▸ Provided records
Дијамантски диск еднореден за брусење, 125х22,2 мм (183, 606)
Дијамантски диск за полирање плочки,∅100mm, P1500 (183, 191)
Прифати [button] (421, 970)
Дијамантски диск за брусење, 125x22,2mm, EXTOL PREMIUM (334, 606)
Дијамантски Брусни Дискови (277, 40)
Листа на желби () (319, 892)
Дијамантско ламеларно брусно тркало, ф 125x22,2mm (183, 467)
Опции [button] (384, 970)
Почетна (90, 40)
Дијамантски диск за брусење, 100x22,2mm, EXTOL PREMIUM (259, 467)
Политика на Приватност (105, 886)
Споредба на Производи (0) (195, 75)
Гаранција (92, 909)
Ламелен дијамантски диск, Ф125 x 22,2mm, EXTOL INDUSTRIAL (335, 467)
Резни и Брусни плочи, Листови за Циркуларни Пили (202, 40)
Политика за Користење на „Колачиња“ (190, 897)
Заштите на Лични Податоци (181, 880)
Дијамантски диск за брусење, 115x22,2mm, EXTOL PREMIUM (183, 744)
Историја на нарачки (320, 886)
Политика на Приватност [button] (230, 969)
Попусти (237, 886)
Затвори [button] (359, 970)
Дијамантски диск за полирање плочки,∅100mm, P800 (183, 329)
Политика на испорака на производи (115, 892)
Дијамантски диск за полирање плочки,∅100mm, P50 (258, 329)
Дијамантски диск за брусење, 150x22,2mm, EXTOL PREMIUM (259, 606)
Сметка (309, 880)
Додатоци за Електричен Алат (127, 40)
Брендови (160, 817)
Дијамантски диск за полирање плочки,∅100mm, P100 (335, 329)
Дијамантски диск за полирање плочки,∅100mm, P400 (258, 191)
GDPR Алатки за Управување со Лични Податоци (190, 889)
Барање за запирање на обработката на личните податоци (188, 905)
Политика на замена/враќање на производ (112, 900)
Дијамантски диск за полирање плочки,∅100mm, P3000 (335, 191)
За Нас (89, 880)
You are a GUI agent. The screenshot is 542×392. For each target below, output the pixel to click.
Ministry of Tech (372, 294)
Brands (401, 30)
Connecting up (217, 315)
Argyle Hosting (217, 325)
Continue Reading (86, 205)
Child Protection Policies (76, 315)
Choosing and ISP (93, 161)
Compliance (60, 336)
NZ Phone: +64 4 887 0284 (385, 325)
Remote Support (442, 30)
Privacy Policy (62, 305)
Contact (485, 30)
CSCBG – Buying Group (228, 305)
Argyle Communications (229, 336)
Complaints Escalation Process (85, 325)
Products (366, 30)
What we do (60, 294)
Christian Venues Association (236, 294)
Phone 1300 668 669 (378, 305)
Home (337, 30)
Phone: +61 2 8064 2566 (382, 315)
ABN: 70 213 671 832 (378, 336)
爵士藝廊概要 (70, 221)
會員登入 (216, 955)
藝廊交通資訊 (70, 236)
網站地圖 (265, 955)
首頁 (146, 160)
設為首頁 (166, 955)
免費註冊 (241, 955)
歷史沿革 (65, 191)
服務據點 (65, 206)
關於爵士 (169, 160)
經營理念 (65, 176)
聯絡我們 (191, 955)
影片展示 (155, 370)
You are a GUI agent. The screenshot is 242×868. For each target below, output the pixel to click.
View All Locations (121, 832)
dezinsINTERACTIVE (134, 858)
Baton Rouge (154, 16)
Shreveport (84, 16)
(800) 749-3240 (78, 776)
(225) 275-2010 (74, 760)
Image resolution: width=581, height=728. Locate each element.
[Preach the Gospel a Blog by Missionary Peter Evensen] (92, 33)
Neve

▸ Exercise task
Scale the items between the lines holding "NZ Phone: +64 4 887 0284 (385, 325)" and "Home (337, 30)", inclusive, rewriting only those lines with their request text unchanged and each answer coordinate multiplied by 2.55 and rounded to a whole number, halves up.

▸ Exercise solution
NZ Phone: +64 4 887 0284 (982, 829)
Remote Support (1127, 77)
Privacy Policy (158, 778)
Contact (1237, 77)
CSCBG – Buying Group (581, 778)
Argyle Communications (584, 857)
Complaints Escalation Process (217, 829)
Products (933, 77)
What we do (153, 750)
Christian Venues Association (602, 750)
Phone 1300 668 669 (964, 778)
Home (859, 77)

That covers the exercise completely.